How do you expect risk modelling to change over the next five years?
As risks are becoming ever more complex, delivering solutions to meet demand for better data, modelling and analytics is critical over the next five years and beyond.
Once again, tragic climate-related events across the globe sharpen the focus on the increased frequency of climate-related losses. More insurers are beginning to make a public declaration on their climate and sustainability strategies. They are also committing to the mandates of net zero industry bodies, such as the Net Zero Insurance Alliance. This turns attention to achieving a consistent risk strategy across business functions and managing reputational risk among a growing range of interested stakeholders.
We expect to see more developments and a broader range of data and factors included on our Climate Conditioned models. Bringing together our expertise in climate, natural catastrophes, economic and market risk offers insurers a deeper understanding of a more integrated approach in this challenging area.
We also expect the importance of technology and cyber risk to create potential growth opportunities for insurers in a new risk area. We are continuing to invest heavily in our cyber capabilities and are working to integrate products and services to support insurers as they seek to grow their cyber offerings.
Investments in technology and particularly our cloud solutions, such as RMS® Risk Modeler™ and RMS ExposureIQ™ create a seamless integrated view of risk for an insurer which is embedded into their core workflows. This enables faster, more efficient decision-making as the risk landscape evolves.
Is IFRS 17 and LDTI still a major challenge for insurers at this stage?
Insurers are now in the later stages of their preparations for IFRS 17 and LDTI reporting in 2023. Our teams are focused on giving the help our customers need to be production ready for the reporting deadline. There are of course other insurers and countries with later implementation dates beyond 2023. We are working with them at different stages in the implementation timeline, but they will benefit greatly from the lessons learned in the first wave of implementation and reporting.
We are also working with some insurers who are now assessing if their actuarial and financial reporting capabilities are up to the mark. With the immediate need for a process to be established and defined, the focus is shifting to modernisation.
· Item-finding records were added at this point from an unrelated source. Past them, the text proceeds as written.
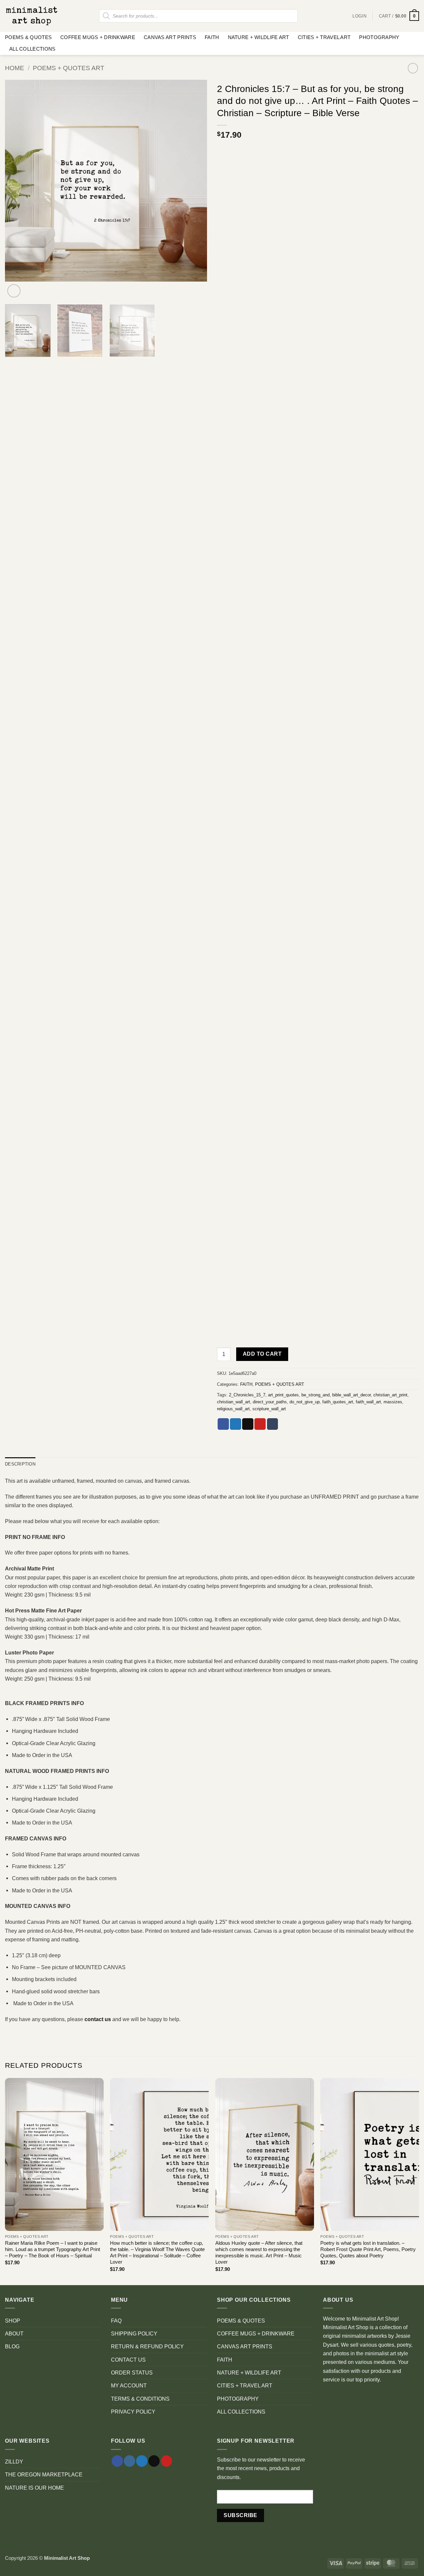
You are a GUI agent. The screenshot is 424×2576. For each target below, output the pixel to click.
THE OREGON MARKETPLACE (43, 2474)
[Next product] (413, 68)
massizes (393, 1401)
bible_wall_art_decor (351, 1394)
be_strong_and (315, 1394)
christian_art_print (390, 1394)
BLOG (12, 2346)
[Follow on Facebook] (117, 2461)
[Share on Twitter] (235, 1424)
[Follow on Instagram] (129, 2461)
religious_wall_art (233, 1408)
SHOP (12, 2321)
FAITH (212, 37)
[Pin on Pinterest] (260, 1424)
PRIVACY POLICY (133, 2412)
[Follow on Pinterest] (166, 2461)
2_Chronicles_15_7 (247, 1394)
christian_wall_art (233, 1401)
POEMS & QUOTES (28, 37)
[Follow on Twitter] (141, 2461)
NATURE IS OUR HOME (34, 2488)
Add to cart (262, 1354)
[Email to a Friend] (247, 1424)
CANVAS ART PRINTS (170, 37)
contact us (97, 2019)
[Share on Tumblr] (272, 1424)
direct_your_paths (270, 1401)
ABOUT (14, 2333)
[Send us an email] (154, 2461)
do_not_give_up (305, 1401)
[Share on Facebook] (223, 1424)
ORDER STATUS (132, 2372)
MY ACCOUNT (129, 2385)
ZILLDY (14, 2461)
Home (14, 68)
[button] (399, 16)
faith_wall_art (368, 1401)
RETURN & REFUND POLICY (147, 2346)
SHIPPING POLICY (134, 2333)
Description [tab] (20, 1464)
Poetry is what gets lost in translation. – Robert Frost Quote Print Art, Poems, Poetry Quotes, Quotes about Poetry (368, 2249)
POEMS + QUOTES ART (68, 68)
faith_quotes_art (337, 1401)
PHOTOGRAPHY (379, 37)
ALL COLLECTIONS (32, 49)
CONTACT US (128, 2360)
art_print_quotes (283, 1394)
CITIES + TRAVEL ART (324, 37)
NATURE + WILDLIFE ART (258, 37)
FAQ (116, 2321)
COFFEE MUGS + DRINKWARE (97, 37)
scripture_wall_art (269, 1408)
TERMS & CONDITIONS (140, 2399)
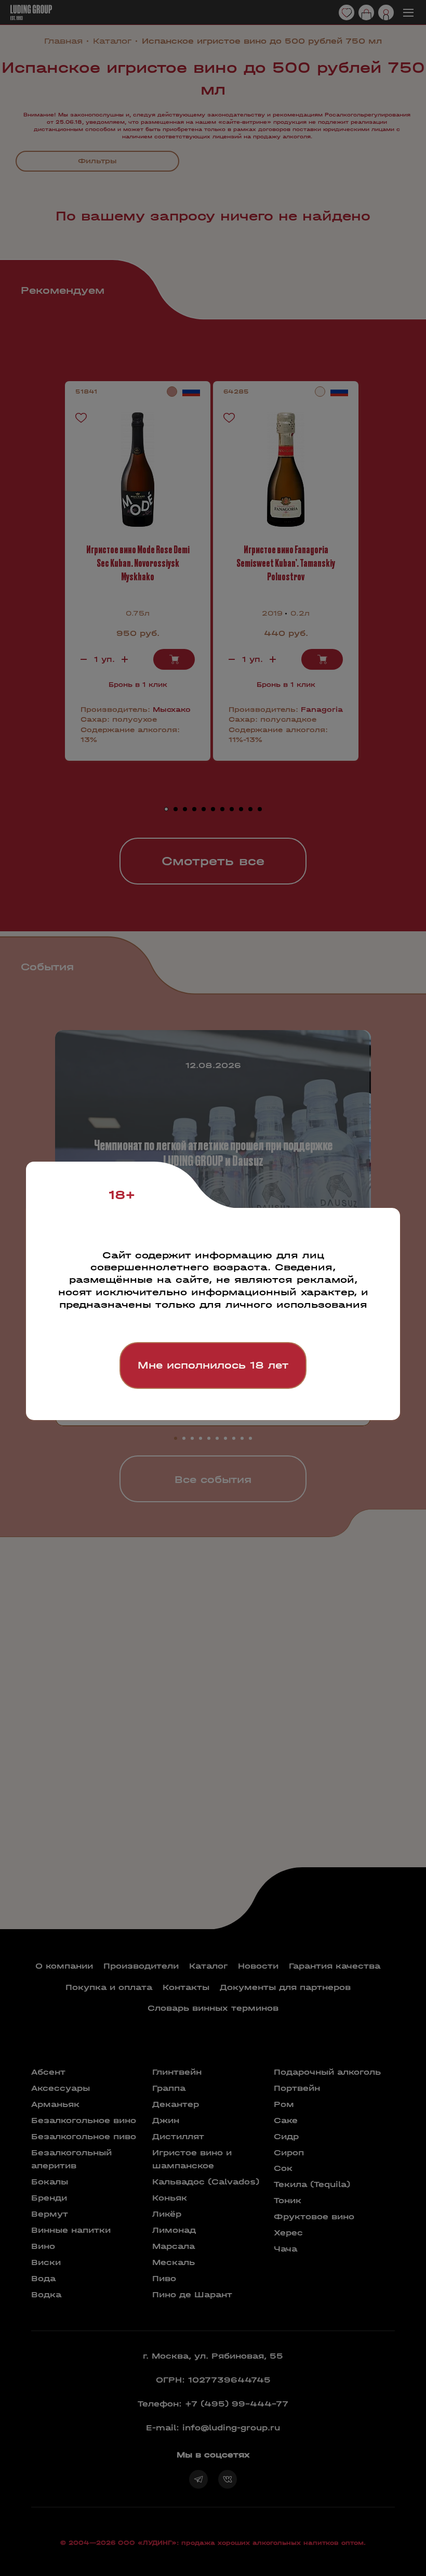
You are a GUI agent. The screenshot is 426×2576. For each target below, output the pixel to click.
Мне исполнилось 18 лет (213, 1365)
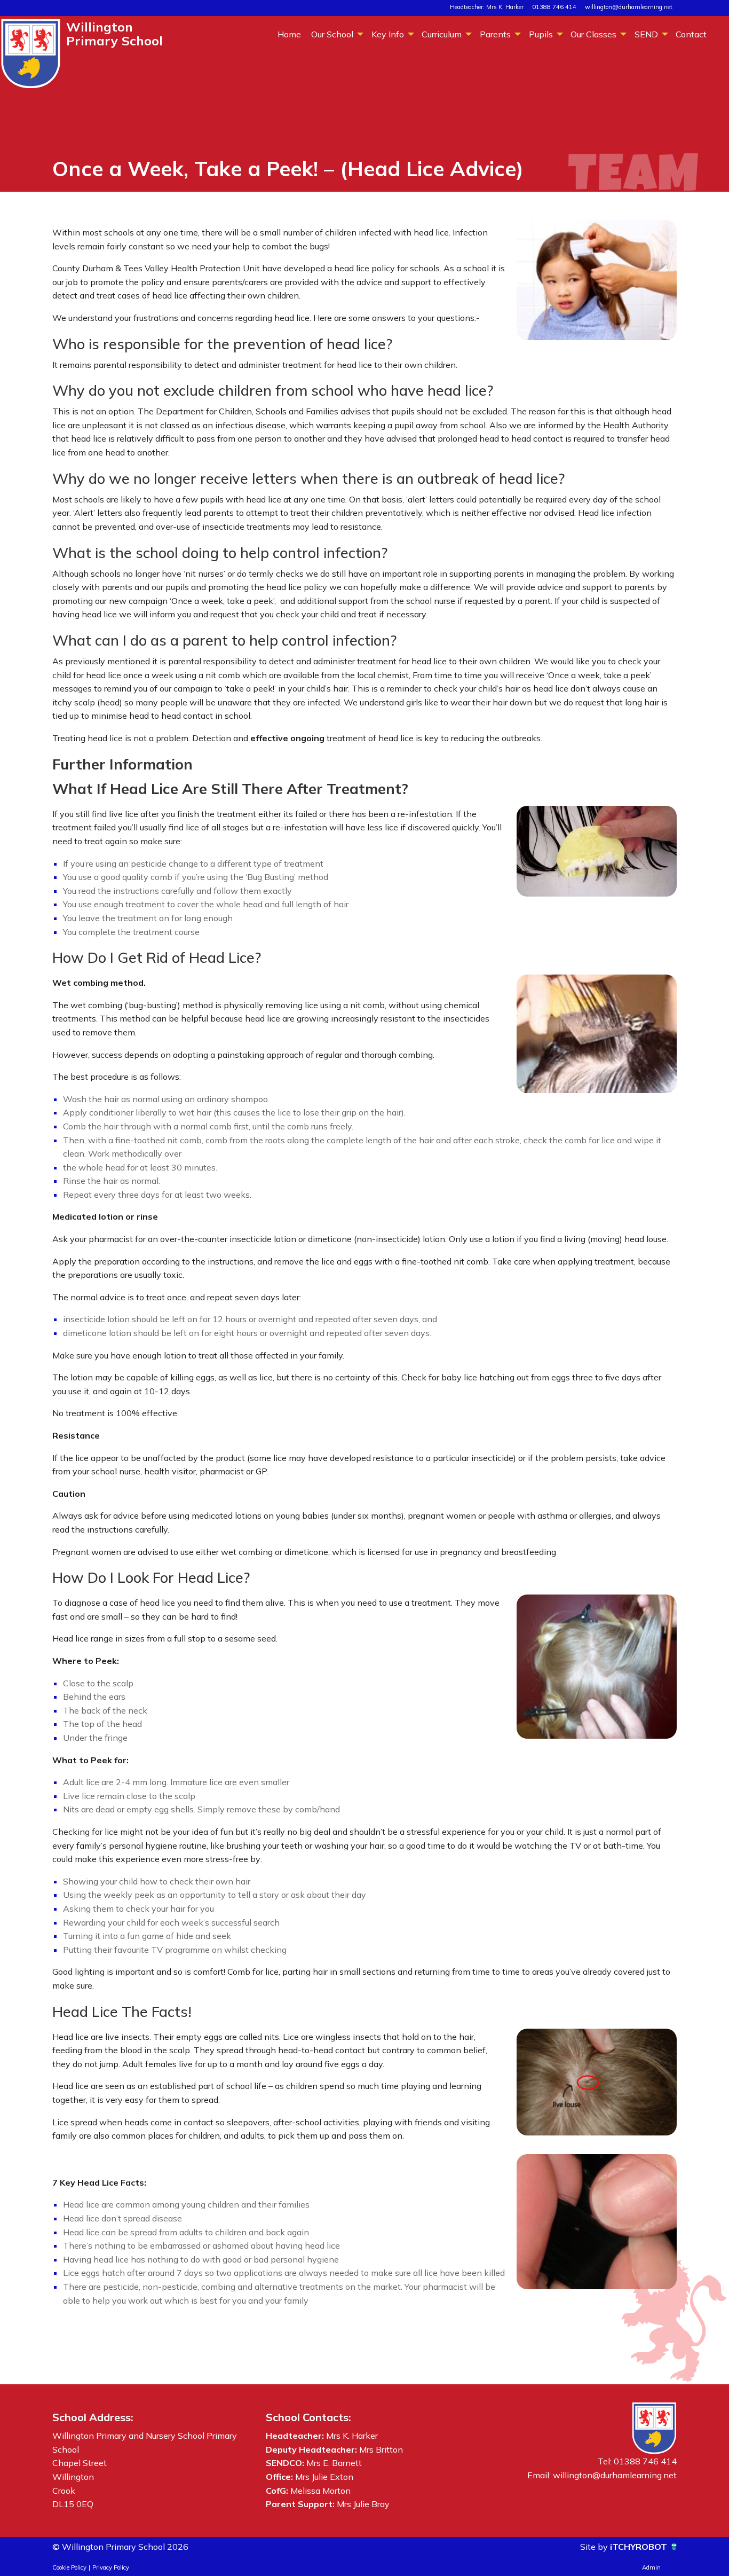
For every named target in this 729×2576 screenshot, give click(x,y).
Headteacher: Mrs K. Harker (487, 7)
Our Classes (593, 34)
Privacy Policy (110, 2567)
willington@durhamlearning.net (628, 7)
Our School (332, 34)
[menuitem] (289, 33)
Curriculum (442, 34)
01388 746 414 (554, 7)
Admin (651, 2567)
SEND (646, 34)
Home (289, 34)
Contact (691, 34)
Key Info (387, 34)
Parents (495, 34)
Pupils (541, 34)
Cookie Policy (69, 2567)
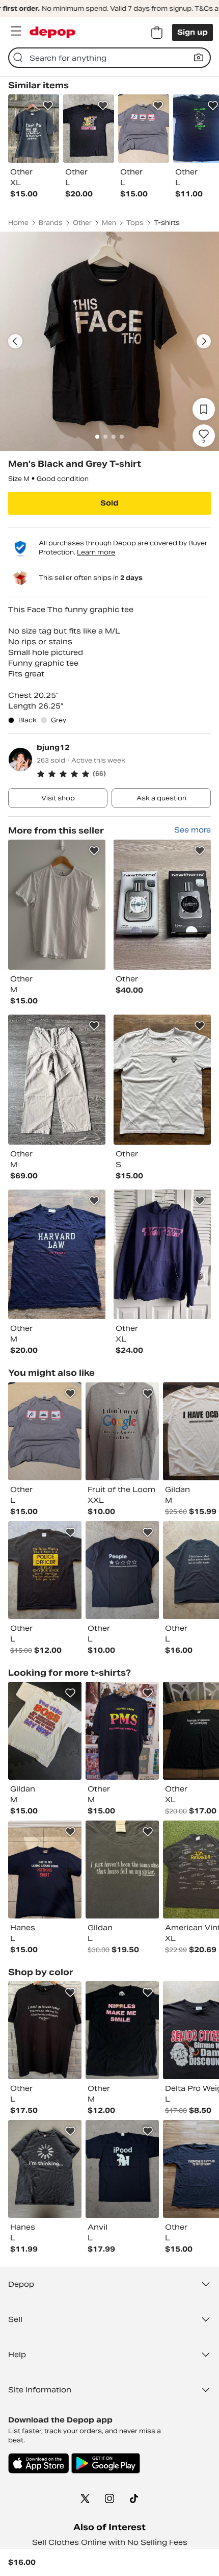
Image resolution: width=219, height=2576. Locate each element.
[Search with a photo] (199, 57)
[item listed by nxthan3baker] (44, 1731)
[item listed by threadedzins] (44, 1431)
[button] (124, 774)
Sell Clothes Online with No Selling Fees (109, 2542)
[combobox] (109, 57)
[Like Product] (48, 105)
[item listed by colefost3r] (122, 1869)
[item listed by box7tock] (44, 2169)
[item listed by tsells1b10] (122, 2030)
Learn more (96, 552)
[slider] (109, 341)
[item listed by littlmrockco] (122, 1731)
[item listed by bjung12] (56, 905)
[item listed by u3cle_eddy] (44, 1570)
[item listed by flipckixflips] (122, 1431)
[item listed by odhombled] (122, 1570)
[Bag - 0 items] (157, 33)
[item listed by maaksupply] (122, 2169)
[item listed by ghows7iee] (44, 2030)
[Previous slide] (15, 341)
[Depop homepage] (52, 32)
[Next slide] (203, 341)
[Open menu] (15, 31)
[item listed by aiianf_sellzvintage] (44, 1869)
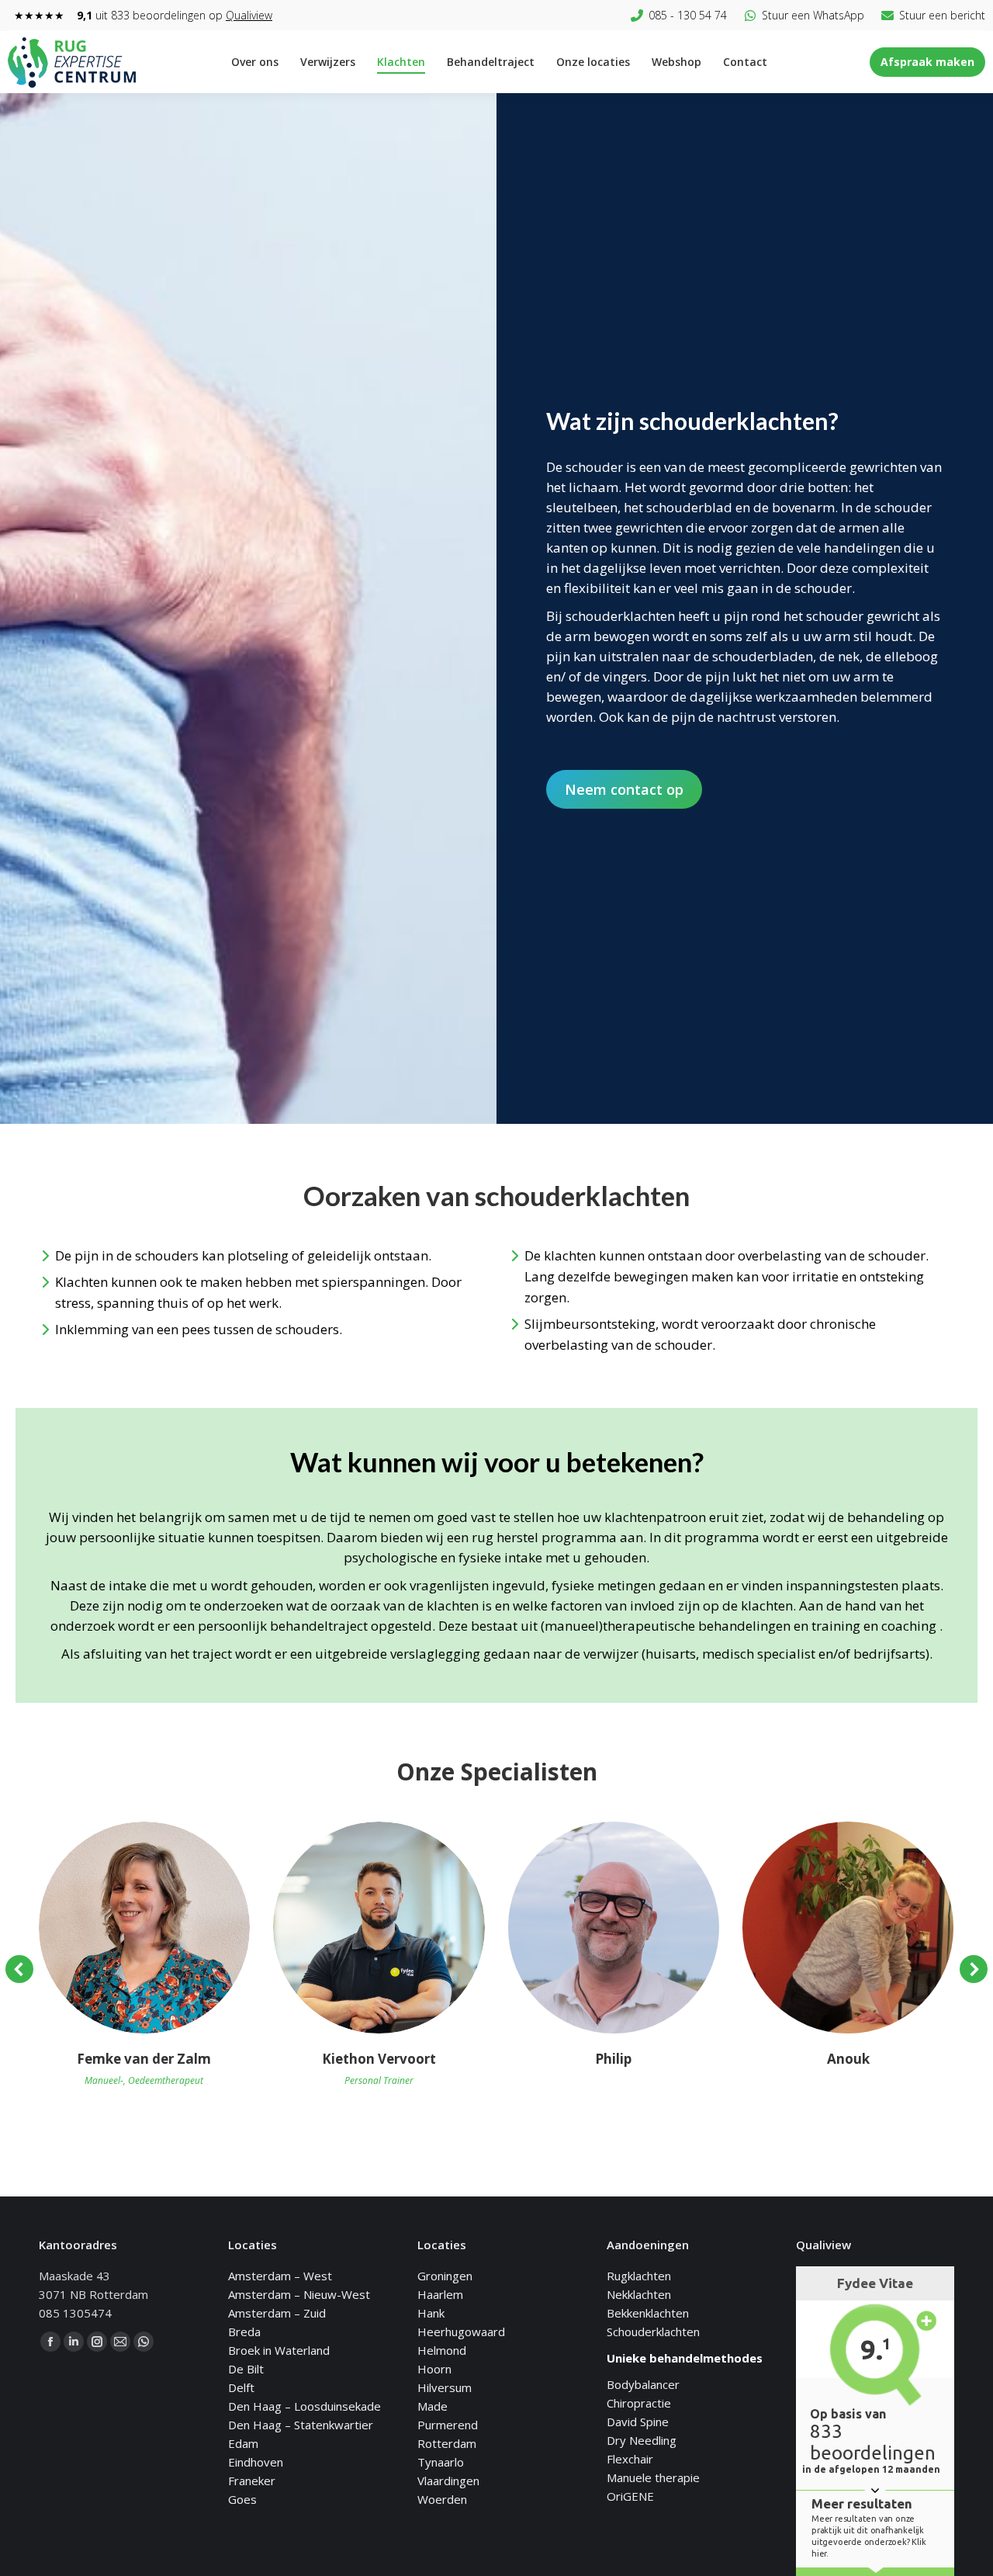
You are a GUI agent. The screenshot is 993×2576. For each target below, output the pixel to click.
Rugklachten (639, 2275)
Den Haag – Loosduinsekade (304, 2406)
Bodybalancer (643, 2384)
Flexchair (630, 2459)
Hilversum (444, 2387)
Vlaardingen (448, 2480)
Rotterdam (446, 2443)
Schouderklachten (653, 2331)
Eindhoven (255, 2462)
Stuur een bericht (942, 15)
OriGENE (630, 2496)
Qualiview (249, 15)
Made (432, 2406)
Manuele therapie (653, 2477)
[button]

Beyond accounting standards, we have been engaging with the industry on a fresh IFRS challenge, the new IFRS Sustainability Disclosure Standards. Based on the Task Force on Climate-Related Financial Disclosures (TCFD) and the Sustainability Accounting Standards Board (SASB), the new Sustainability Disclosures that impact both sides of the balance sheet, P&L and cash flows will need to be made at the same time and with the same rigour as financial reporting.